You must ask yourself why did John still have disciples? Many of John’s disciples had already left him to follow Jesus and that is exactly as it should have been. As John said, “He must increase, I must decrease”
So here is John in prison, nearing the end of his life, the Christ has come and yet he still has disciples following him instead of Jesus. John knows that they need to follow Jesus instead of him but he also knows that they have to choose to follow Jesus of their own free will. If he ordered them to leave and follow Jesus they would still in a sense be following him as it would be out of obedience to John’s command.
So how does he deal with them? He tells his disciples to go and ask Jesus if He is the one who is to come or should they look for another? How does Jesus respond?
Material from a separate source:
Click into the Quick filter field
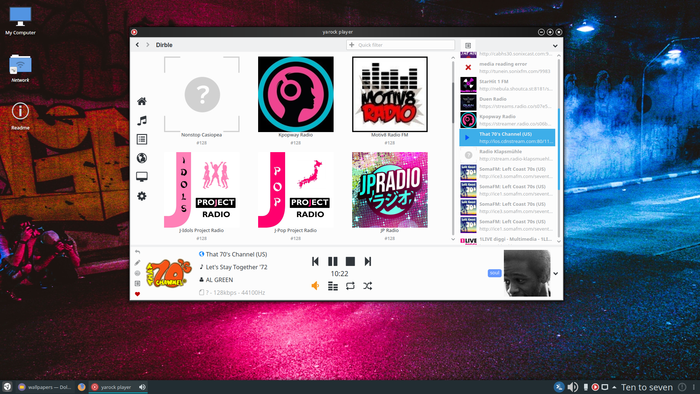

“Go and tell John the things which you hear and see: The blind see and the lame walk; the lepers are cleansed and the deaf hear; the dead are raised up and the poor have the gospel preached to them.”
Jesus, like John, leaves the choice to follow Him completely up to them. They were obviously fiercely loyal to John, probably zealous, and if you have had any dealings with people in the church who are zealously wrong about something, you know that they have to be treated with great care, otherwise they simply dig their heels in and refuse to budge on their position. John’s disciples needed careful treatment to be able to decide on their own that they needed to let go of John and follow Him whose way John had come to prepare.
John had no doubts at all that Jesus was indeed the Christ. He was a prophet after all.